I am proving the following statement:
Suppose $d|n$, then there are exactly $\phi(d)$ elements of $\Bbb Z_n$ of order $d$.
Here $\phi$ Euler function. I have seen a proof that firstly shows $\lbrace$elements of order $d\rbrace \subseteq \frac{n}{d}\Bbb Z_n\cong\Bbb Z_d$ impliy we only need to consider $n=d$. And then simply proved that there are $\phi(n)$ elements of order $n$ in $\Bbb Z_n$.

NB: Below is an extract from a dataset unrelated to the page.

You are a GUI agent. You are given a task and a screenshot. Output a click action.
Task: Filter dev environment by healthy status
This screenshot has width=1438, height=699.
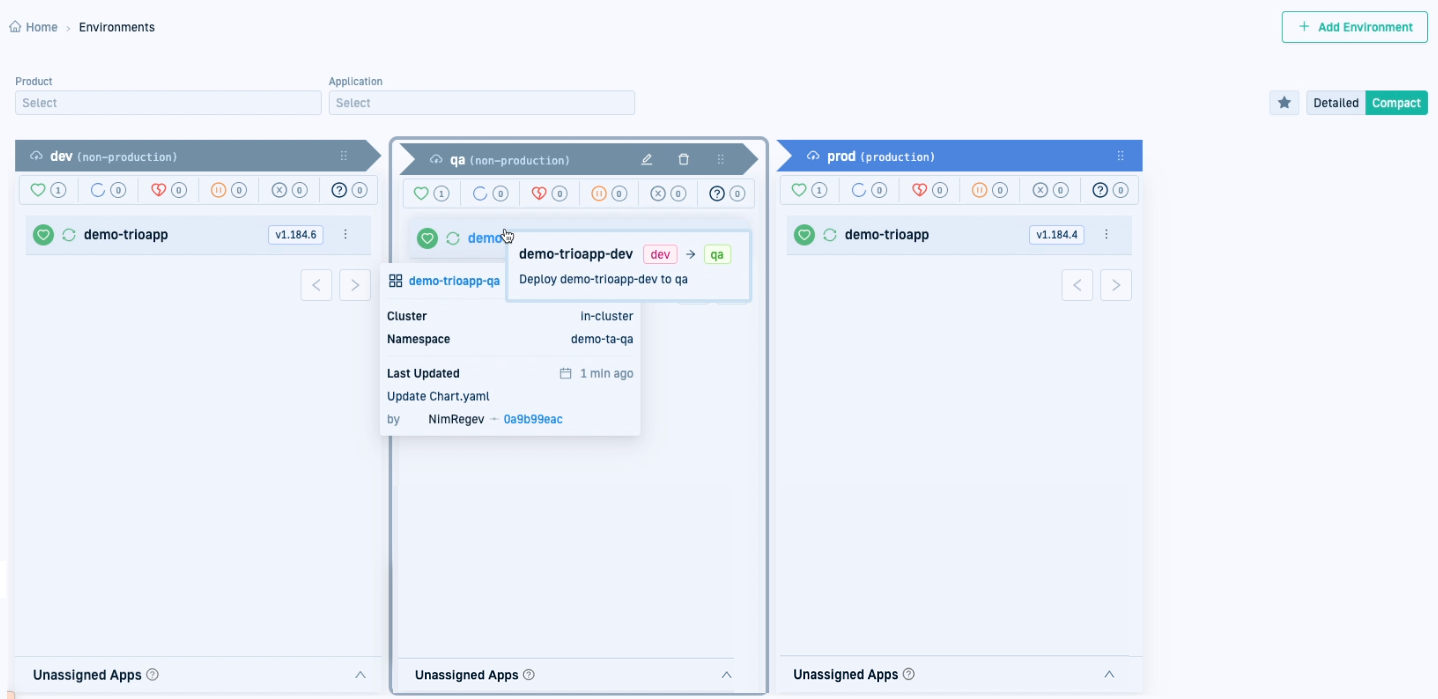(x=48, y=190)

So may I please ask why does the fact:
$\lbrace$elements of order $d\rbrace \subseteq \frac{n}{d}\Bbb Z_n\cong\Bbb Z_d$
inplies that we only need to consider the case $n=d$?
Thanks!
Let $S$ be the set of elements of order $d$. As $S\subseteq \frac{n}{d}\mathbb{Z}_n$, the number of elements of order $d$ is equal to the number of elements of order $d$ in $\frac{n}{d}\mathbb{Z}_n$.
If $\phi:\frac{n}{d}\mathbb{Z}_n\to\mathbb{Z}_d$ is an ismorphism then $\phi(x)$ has order $d$ if and only if $x$ has order $d$, so the number of elements of order $d$ in $\frac{n}{d}\mathbb{Z}_n$ is equal to the number of elements of order $d$ in $\mathbb{Z}_d$.
Putting these together, the number of elements of order $d$ in $\mathbb{Z}_n$ is the same as the number of elements of order $d$ in $\mathbb{Z}_d$, so we may as well assume $n=d$.